No, I meant that my brother, along with so many others, thinks that if I just
got myself together, took a good long walk, and thought positive thoughts, all
would be well. Am I being fair to my brother? No, of course not. But until
you’ve been seriously depressed, it’s hard to imagine the peculiar hell of the
noonday demon.
Well, I had read enough of the book to overcome my initial
irritation. Then I had had my surgery. Then I pondered the fact that, with all
our wonderful treatments for depression, the incidence of the disease is
soaring, not dropping. So what gives?
It’s the tyranny of good health, I concluded. Because at no
time in history have we been more healthy, and isn’t it time to speculate that
sickness has a place in our evolutionary history? Even the most dreaded
disease—cancer—is no excuse to take to your bed for extended periods of time:
You have your chemotherapy one day, are sick as a kitten the next day, and are
back peering at your computer screen at the office the next day. Repeat week
after week until remission.
Consider the cancer of the 19th century:
Tuberculosis. Anybody reading Thomas Mann’s Magic Mountain will know the story.
Here’s Wikipedia’s
telling sentence:
In the opening chapter, Hans is symbolically
transported away from the familiar life and mundane obligations he has known,
in what he later learns to call "the flatlands", to the rarefied
mountain air and introspective little world of the sanatorium.

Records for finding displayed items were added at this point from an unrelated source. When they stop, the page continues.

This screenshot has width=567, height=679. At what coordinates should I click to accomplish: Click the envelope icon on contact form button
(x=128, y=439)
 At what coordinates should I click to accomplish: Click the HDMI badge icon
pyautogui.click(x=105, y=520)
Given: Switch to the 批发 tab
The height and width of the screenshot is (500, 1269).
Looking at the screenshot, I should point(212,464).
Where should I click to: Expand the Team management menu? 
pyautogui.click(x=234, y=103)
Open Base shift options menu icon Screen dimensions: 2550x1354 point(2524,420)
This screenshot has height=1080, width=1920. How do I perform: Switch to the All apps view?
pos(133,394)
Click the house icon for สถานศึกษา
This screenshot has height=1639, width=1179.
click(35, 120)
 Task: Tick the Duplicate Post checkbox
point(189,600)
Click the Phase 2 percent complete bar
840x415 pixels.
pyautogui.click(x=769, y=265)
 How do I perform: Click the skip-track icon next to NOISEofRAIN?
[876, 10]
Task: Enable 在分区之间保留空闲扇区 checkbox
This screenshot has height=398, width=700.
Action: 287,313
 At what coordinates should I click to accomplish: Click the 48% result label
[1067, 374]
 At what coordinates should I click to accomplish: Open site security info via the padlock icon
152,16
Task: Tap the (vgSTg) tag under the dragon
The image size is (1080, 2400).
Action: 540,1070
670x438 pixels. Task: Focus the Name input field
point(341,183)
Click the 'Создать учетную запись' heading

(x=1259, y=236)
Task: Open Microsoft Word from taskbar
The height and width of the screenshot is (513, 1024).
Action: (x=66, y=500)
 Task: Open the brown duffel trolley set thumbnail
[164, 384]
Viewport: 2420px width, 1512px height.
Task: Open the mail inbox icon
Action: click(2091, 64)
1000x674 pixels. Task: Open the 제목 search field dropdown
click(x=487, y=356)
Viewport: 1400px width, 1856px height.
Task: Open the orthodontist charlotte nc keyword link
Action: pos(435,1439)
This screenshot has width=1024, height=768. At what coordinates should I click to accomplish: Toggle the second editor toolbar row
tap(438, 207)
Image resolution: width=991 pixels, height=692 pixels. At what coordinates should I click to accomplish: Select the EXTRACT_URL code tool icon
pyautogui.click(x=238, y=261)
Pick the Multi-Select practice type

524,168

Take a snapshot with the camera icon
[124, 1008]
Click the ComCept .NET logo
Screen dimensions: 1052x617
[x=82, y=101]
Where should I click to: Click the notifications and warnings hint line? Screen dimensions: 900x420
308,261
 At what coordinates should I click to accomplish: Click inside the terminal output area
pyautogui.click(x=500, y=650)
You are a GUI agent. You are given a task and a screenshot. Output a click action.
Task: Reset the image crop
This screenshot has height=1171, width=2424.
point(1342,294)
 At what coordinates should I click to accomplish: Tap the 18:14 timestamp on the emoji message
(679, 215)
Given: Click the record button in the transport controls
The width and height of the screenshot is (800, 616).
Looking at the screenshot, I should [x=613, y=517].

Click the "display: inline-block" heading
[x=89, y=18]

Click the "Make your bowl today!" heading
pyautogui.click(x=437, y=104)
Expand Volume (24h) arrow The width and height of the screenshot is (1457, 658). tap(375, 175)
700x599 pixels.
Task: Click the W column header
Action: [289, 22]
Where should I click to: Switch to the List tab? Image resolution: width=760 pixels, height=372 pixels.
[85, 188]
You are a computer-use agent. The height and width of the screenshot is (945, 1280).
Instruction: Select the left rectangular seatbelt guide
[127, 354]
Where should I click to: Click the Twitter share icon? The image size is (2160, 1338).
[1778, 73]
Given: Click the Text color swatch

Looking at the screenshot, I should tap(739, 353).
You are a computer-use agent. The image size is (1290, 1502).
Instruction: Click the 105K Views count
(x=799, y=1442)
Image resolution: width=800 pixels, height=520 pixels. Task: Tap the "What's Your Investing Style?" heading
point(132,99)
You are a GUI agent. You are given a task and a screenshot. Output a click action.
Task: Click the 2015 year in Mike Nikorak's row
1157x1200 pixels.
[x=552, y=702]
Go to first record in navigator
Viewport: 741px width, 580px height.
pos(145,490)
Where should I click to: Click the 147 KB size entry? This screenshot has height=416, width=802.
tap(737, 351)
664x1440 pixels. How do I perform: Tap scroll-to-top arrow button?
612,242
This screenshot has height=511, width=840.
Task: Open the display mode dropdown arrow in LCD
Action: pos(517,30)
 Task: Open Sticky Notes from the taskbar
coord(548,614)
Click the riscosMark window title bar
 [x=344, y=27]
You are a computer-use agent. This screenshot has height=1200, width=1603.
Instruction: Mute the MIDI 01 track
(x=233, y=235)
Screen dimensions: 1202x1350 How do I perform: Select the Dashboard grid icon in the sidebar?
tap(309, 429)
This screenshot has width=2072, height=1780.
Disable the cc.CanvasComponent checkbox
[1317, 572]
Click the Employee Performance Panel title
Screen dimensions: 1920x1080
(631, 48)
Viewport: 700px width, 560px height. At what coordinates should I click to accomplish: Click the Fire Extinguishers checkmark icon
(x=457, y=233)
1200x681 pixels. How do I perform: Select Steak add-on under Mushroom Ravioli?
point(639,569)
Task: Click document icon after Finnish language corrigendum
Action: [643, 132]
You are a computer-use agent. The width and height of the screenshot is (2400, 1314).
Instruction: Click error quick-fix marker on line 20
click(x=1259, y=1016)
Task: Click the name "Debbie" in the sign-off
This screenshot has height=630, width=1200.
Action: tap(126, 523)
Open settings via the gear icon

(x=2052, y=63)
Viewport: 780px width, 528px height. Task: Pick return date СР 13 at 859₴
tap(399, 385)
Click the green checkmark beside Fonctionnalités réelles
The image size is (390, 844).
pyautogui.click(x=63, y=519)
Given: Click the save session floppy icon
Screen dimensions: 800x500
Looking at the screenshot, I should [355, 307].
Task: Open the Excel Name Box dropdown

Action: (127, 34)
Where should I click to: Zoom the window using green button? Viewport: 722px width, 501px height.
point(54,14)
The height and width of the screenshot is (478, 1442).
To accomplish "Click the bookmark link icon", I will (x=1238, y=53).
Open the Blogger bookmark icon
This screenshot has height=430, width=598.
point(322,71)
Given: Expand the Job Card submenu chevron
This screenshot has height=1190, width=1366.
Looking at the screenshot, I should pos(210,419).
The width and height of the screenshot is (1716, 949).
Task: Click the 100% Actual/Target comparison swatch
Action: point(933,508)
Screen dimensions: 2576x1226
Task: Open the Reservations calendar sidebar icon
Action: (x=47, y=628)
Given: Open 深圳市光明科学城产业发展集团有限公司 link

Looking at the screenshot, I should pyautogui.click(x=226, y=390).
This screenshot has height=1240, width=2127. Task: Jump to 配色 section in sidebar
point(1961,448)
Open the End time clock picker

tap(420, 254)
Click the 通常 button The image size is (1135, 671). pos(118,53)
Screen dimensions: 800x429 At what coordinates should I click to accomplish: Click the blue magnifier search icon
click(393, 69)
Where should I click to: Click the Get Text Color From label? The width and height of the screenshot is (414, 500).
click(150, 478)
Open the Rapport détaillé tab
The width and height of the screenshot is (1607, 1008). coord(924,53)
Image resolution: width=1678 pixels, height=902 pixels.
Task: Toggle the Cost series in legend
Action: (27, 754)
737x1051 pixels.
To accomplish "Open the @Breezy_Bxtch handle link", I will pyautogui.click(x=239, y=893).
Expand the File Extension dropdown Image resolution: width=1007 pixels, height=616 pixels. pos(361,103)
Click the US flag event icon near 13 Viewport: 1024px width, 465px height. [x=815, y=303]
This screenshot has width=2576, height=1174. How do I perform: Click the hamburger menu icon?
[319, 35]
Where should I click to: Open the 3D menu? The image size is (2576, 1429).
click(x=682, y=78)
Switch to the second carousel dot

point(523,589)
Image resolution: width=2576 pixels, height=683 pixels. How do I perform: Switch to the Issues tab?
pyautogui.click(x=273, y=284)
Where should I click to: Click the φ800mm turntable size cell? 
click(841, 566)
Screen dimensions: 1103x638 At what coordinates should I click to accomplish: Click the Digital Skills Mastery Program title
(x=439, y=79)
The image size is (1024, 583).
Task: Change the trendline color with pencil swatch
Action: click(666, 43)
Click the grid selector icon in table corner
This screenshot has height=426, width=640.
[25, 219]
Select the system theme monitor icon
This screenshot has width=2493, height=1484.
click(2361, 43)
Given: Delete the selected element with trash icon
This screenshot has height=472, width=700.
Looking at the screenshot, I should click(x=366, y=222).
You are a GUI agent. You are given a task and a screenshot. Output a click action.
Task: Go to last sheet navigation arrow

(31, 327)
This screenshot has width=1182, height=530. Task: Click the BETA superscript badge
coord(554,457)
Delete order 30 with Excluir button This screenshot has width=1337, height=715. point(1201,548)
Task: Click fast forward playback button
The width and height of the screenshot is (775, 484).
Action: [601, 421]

Well, a serious blogger would look into it, would see if
anybody has proposed the theory: Robbed of the illnesses that would take us to
our beds, isolate us, force us to look inward, put us in darkness, we have
created depression, and are suffering vast amounts of it. Man spent most of his
existence working outside during the day, and sleeping during the night. Now we
are chained to our devices, and outside, for most of us, is the walk from
office to car. So I should look into all this, except…
…Mrs. Whitman is ordering me back to bed!